TASK LIST:
**A.** Answer these questions using the family violence guidance.
(i) What do the MARAM Framework Principles recognise?
(ii) From whom does family violence most commonly come, and whom does it predominantly target?
(iii) What name is given to the social and cultural norms behind family violence?
**B.** Revise the part of the family violence guidance that opens with the words "These social and" and closes with "impact of colonisation.", putting "Instances" in place of "Examples".

SELECTED TEXT:

11.1 Introduction
The guidance in this section outlines the particular dynamics and forms of family violence experienced by individual victim survivors and communities, from people using violence who identify as belonging to, or who are outside of, that community.
The MARAM Framework Principles recognise different forms and dynamics of family violence, across ages and communities. Drivers of family violence risk are consistent with the overarching drivers of violence against women and children including: condoning violence against women, men’s control of decision-making and limits to women’s independence in public and private life, rigid gender roles and stereotyped constructions of masculinity and femininity, and male peer relations that emphasise aggression and disrespect towards women.[60]
Central to this is an understanding about how gendered drivers of family violence, in context to social norms and culture, influence a perpetrator’s choice to target the victim survivor’s identity.
Perpetrators may use family violence to target victim survivors’ identity, circumstances and experiences. This can exacerbate adult and child victim survivors’ experiences of structural inequality, barriers and discrimination. As part of their pattern of behaviours and tactics of coercive control, this can also have significant impacts on the safety, autonomy, freedom and health of victim survivors.
Most commonly, family violence presents as violence from cisgender men from the white dominant culture, who predominantly target women and children.
However, dominant gendered drivers, social norms and culture also produce the societal conditions and attitudes that influence perpetrators’ use of family violence across relationship types, identities and communities.
These social and cultural norms are referred to as the drivers of family violence . Examples of these drivers include gender inequality, heteronormativity, cisnormativity, ableism, classism, racism and the ongoing impact of colonisation.
In your work with any victim survivor or person using violence, being attuned to their identity and experiences will assist you to understand these factors.
In practice, you should seek to understand:
- how the identity, needs, circumstances and experiences of people who use violence relate to their choice to use violence, the risk they present to intimate partners, children and other family members, and how they engage with your service
- how each perpetrator uses aspects of a victim survivor’s identity and experiences and exploits these real or perceived ‘vulnerabilities’ as tactics to coerce or control them, or in the forms of violence they use
- how social inequality impacts on access to both formal and informal justice and social support systems, and whether family, friends, community and services believe victim survivors to offer support, or collude with perpetrators.

(Records for finding displayed items)
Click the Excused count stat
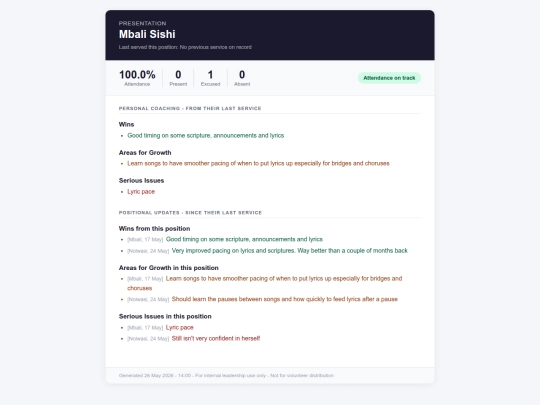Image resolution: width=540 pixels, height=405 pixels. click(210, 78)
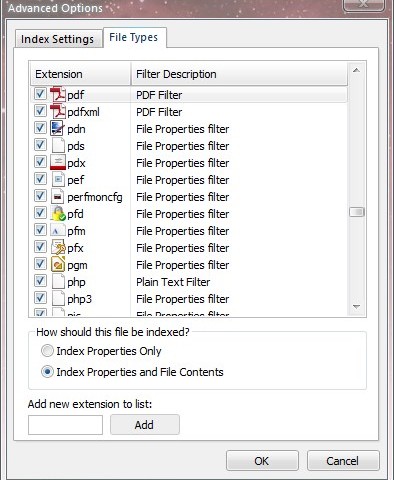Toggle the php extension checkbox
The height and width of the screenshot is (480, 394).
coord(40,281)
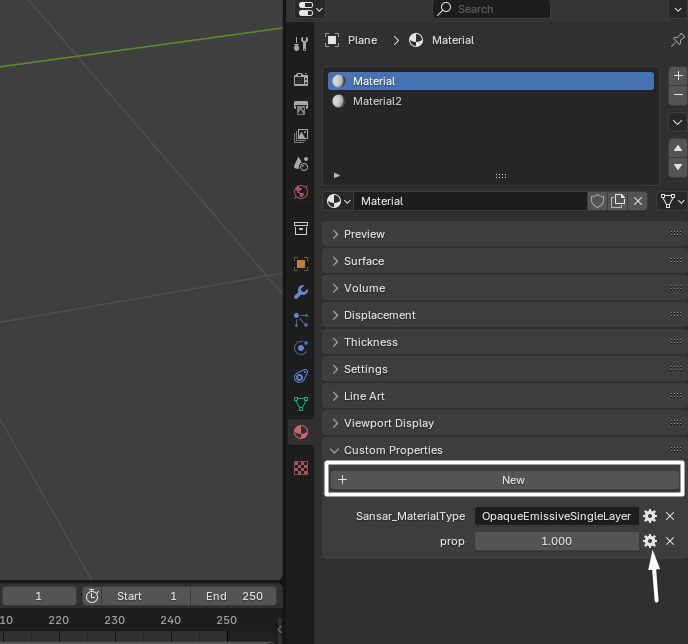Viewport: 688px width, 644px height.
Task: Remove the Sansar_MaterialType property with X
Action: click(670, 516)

RESULTS FOR THE EXERCISE:
**A.**
(i) They recognise different forms and dynamics of family violence, across ages and communities.
(ii) It most commonly comes from cisgender men from the white dominant culture, who predominantly target women and children.
(iii) They are called the drivers of family violence.

**B.**
These social and cultural norms are referred to as the drivers of family violence . Instances of these drivers include gender inequality, heteronormativity, cisnormativity, ableism, classism, racism and the ongoing impact of colonisation.